Walks up Cherryvalley from North Road bridge railway line
On sunny summer afternoons
Picking apples from the side of the tracks
That spilled over from the gardens
of the houses on Cyprus Avenue
Watching the moth catcher working
the floodlights in the evenings
And meeting down by the pylons,
Playing round Mrs. Kelly’s lamp
Going out to Holywood on the bus,
And walking from the end of the lines to the seaside
Stopping at Fusco’s for ice cream,
In the days before rock ‘n’ roll
Hyndford Street, Abetta Parade, Orangefield,
St. Donards Church
Sunday six bells, and in between the silence
there was conversation
And laughter, and music and singing,
and shivers up the back of the neck

Van Morrison, ‘On Hyndford Street’ (1968)

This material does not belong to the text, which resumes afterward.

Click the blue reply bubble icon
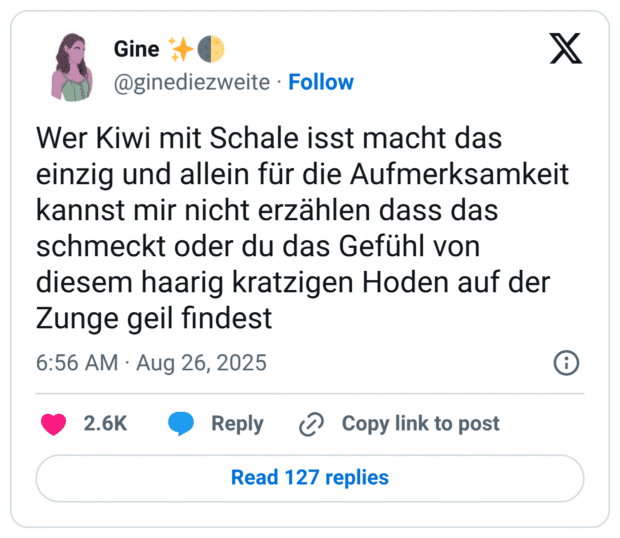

When Van Morrison penned ‘On Hyndford Street’, one of his most famous songs, he didn’t realise he was perfectly describing our parish boundaries. The gulf between the red brick parlour homes of much of the district and the leafy villas of Cyprus Avenue and beyond was just as real to him in the late sixties as it had been when the church was established in 1887. The church sits on the fault line of the Beersbridge Road, to one side are the Victorian terraces which supplied the manufacturing industries of east Belfast with workers, to the other are the merchants’ houses which reflected the growing wealth of Belfast’s middle class. It was said that people attending our church in those days came from all sections of the community and the shipyard worker would sit with the solicitor, the mill worker with the school mistress.

While in the past most members lived within walking distance of the church gates, today many people travel in by car, but our desire to be good news to the whole vicinity remains undiminished.

In 2020 we have completed a major renovation and rebuilding project of our church halls which 133 years after its establishment will be a fresh new resource for everyone within the community.